My father had turned over now and could only see the sandaled foot of his mother behind the heaving form of his brother. Her voice flowed out over the winds rippling through the garden.
“Did you think because college wasn’t something that applied to you that it also wouldn’t to her?”
“You don’t know anything,” he repeated again. “We don’t talk about that stuff. There’s no need,” he added half-defiantly.
“Well, that’s good,” said my grandmother. “I know how much you hate surprises.”
They glared at each other before my uncle moved past her to go up the porch steps and inside the house.
“I might go to college,” my father said after a minute. His mother peered at him as if she had forgotten he was still there.
“If you and Dad think it’s the right thing to do, ma’am,” he added quickly.
“What would you study, Theo?” she asked with a smile playing at her mouth.
“Dunno yet, but—” and he seemed to struggle with himself but then he pressed on regardless “—but I wanna see things. In the world, I mean. There must
be more than just this,” he concluded and threw his arm out at the lawn.
“Yes, there are, Theo, but that doesn’t mean they are as good. And if you want to go to college you’re going to have to give your pa a better excuse than just wanting to see the world.”
My father leaned back, heavy thoughts furrowing his brow. My grandmother went back to her book.
Days later Ethan borrowed the truck and went into town. He spent four hours there and when he came back he looked flushed but content. Then one evening he drew his father aside. Though behind the closed door of the study their soft baritones could be heard through the wood, try as she might my grandmother could not decipher what they were saying…but she could guess. That night while her husband slept peacefully next to her, my grandmother stayed awake and plotted. She went through all the scenarios, all their likely conclusions and also their possibilities. It was nearly dawn before she was finished, gently closing her eyes as Cal stretched beside her and roused himself from sleep.
She did not ask questions, she did not pry; she let it come to her.
She observed my uncle anxiously, wondering when he would do it and then when she saw him come down the stairs not a week later, wearing a freshly laundered shirt, with his hair combed back, she knew.
My uncle went to the house of Alison Lomax, where he found her in her living room, reading a magazine while lying on her stomach.
“Is there somewhere private where we can go?” he asked her.

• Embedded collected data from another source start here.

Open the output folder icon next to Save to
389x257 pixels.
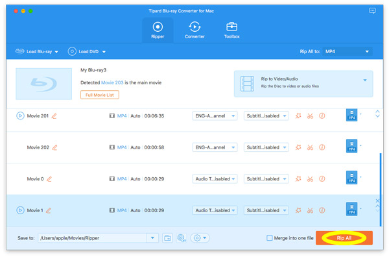(x=168, y=238)

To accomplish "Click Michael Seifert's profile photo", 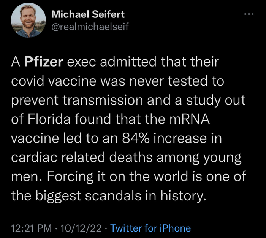I will pyautogui.click(x=26, y=22).
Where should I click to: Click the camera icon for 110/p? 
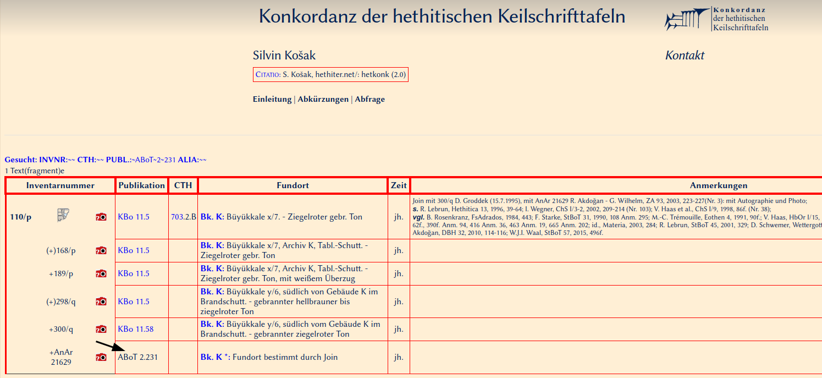[x=101, y=217]
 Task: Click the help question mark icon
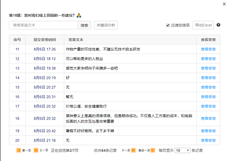point(218,25)
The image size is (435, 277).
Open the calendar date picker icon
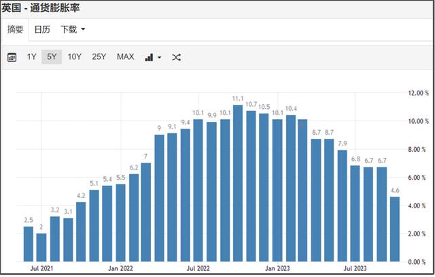point(12,57)
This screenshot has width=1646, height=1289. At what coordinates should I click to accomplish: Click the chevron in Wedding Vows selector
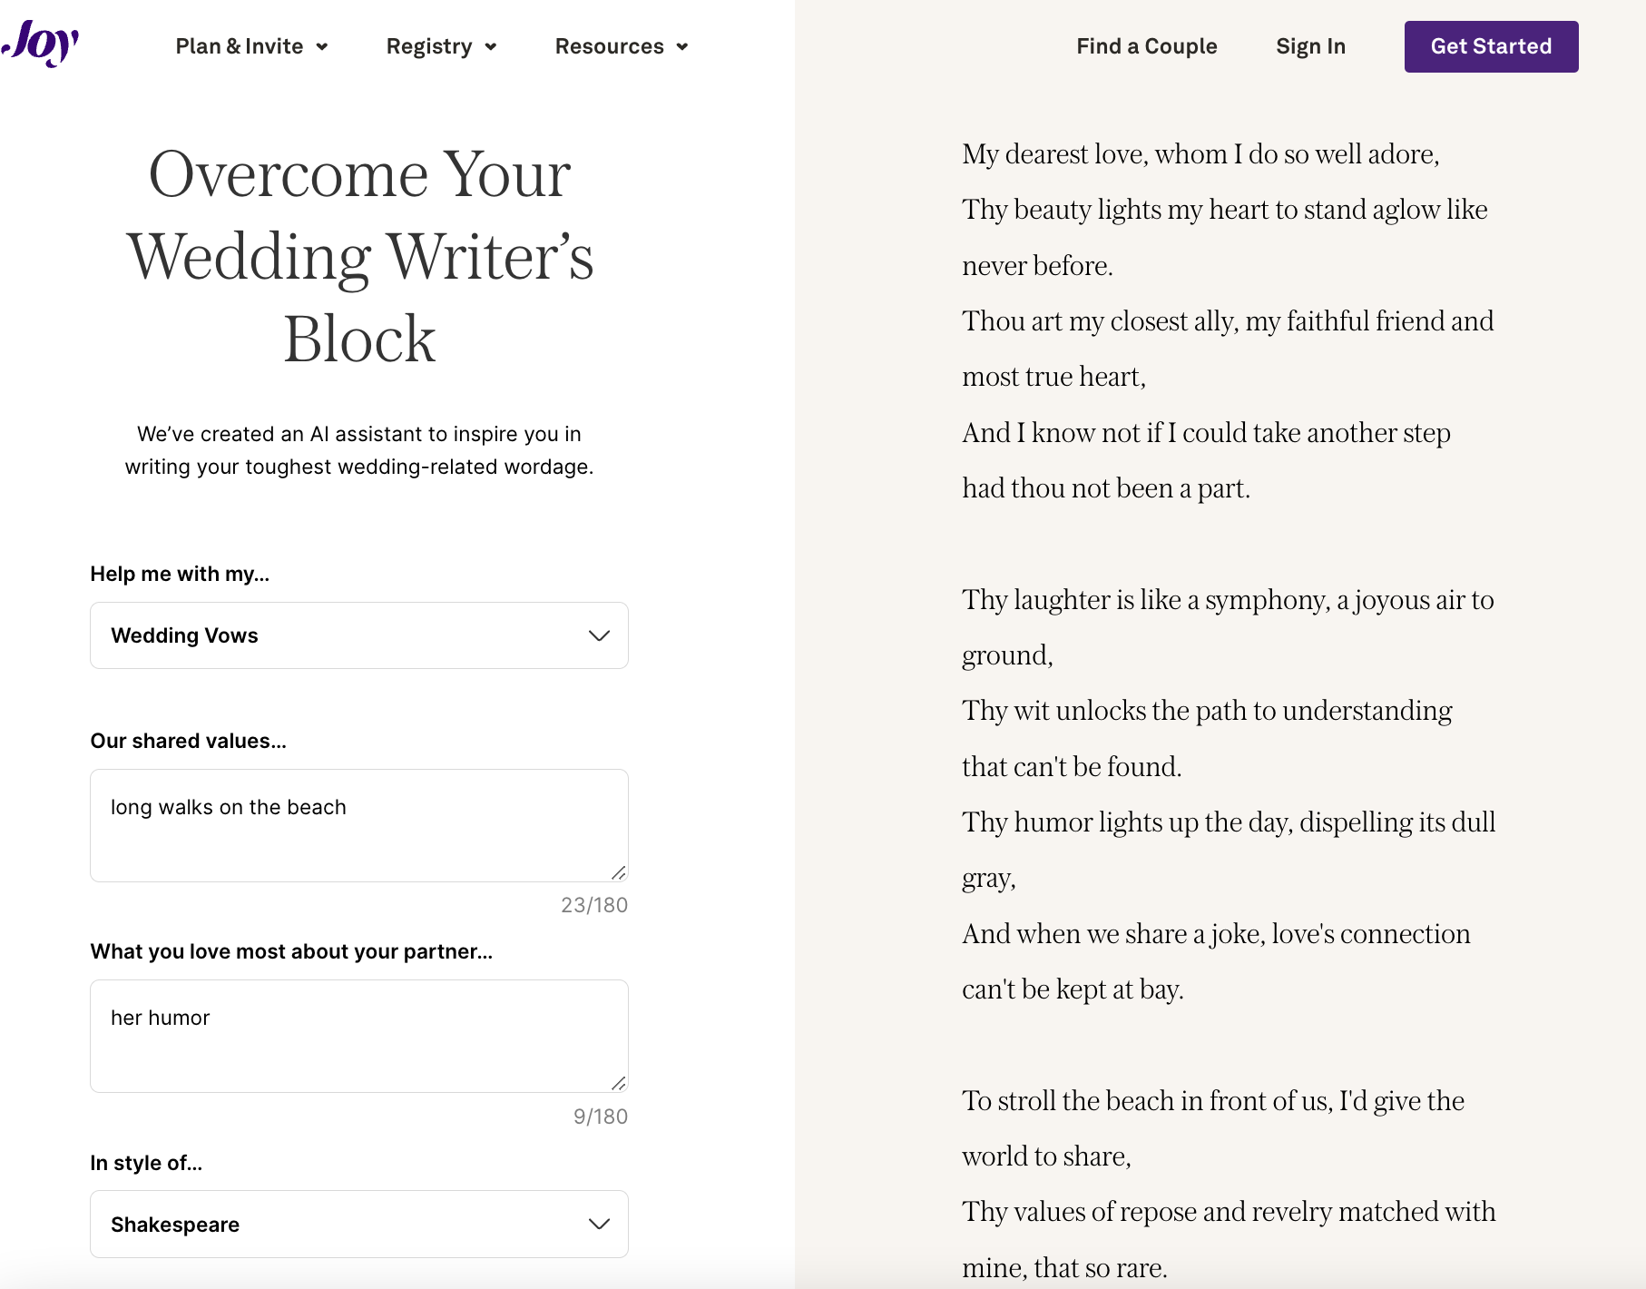[599, 635]
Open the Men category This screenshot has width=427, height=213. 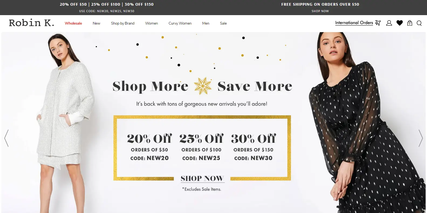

She took him to the garden, where they sat on her father’s handmade bench. Leaning into her, Ethan took the ring box out of his pocket. The weight of it settled naturally on his palm as he watched her, though her face had been drained of all expression. As he looked at her, he was full of hope, delight and expectation and when he opened the box to reveal a single diamond dropped on a bed of white gold, he believed her acceptance was inevitable. Hadn’t they already discussed this time and time again? Hadn’t they planned their future together? Hadn’t he dreamed of it for years, his mind pouring over the fantasies day and night: in times of despair when in need of hope, in moments of joy if only to exacerbate it; when bored, when wistful, when drunk with love and desire? He was a man now at eighteen. There was no need to wait any longer and after his discussion with his mother he realized that if he didn’t act soon, life might get in the way.